▶ **Material for this exercise**

● ● ● ●

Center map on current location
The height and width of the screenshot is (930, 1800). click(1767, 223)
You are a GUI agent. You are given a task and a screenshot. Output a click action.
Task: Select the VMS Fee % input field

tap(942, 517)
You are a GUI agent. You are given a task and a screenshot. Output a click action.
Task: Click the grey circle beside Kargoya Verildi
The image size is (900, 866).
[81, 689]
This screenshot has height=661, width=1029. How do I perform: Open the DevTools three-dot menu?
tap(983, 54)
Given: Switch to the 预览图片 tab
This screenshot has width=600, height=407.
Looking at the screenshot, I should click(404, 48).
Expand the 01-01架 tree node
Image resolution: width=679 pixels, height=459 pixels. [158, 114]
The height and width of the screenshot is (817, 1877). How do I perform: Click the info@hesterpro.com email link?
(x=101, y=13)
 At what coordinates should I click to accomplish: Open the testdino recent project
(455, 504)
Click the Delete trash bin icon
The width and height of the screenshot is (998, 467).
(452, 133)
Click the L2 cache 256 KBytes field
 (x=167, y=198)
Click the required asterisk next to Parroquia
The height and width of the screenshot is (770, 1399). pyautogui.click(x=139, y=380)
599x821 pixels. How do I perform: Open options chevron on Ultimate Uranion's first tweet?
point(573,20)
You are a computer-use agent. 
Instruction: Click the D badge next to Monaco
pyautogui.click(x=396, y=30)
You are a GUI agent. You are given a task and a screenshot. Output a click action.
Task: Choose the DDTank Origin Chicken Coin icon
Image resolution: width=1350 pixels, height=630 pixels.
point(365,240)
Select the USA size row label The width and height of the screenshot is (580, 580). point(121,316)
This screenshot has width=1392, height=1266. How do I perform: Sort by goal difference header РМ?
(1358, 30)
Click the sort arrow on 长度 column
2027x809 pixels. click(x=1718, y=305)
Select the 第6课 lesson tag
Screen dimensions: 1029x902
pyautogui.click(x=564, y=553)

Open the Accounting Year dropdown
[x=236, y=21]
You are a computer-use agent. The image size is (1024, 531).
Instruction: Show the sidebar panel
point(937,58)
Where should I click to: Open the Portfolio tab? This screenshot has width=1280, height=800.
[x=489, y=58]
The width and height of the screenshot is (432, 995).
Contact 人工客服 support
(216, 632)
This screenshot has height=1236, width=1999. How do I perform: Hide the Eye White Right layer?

● ● ● ●

▶ **Directions for this task**
Using the material above, print word for word the lines from the one holding "Instruction: Show the sidebar panel" through the last line.

▶ **Answer below**
Instruction: Show the sidebar panel
point(937,58)
Where should I click to: Open the Portfolio tab? This screenshot has width=1280, height=800.
[x=489, y=58]
The width and height of the screenshot is (432, 995).
Contact 人工客服 support
(216, 632)
This screenshot has height=1236, width=1999. How do I perform: Hide the Eye White Right layer?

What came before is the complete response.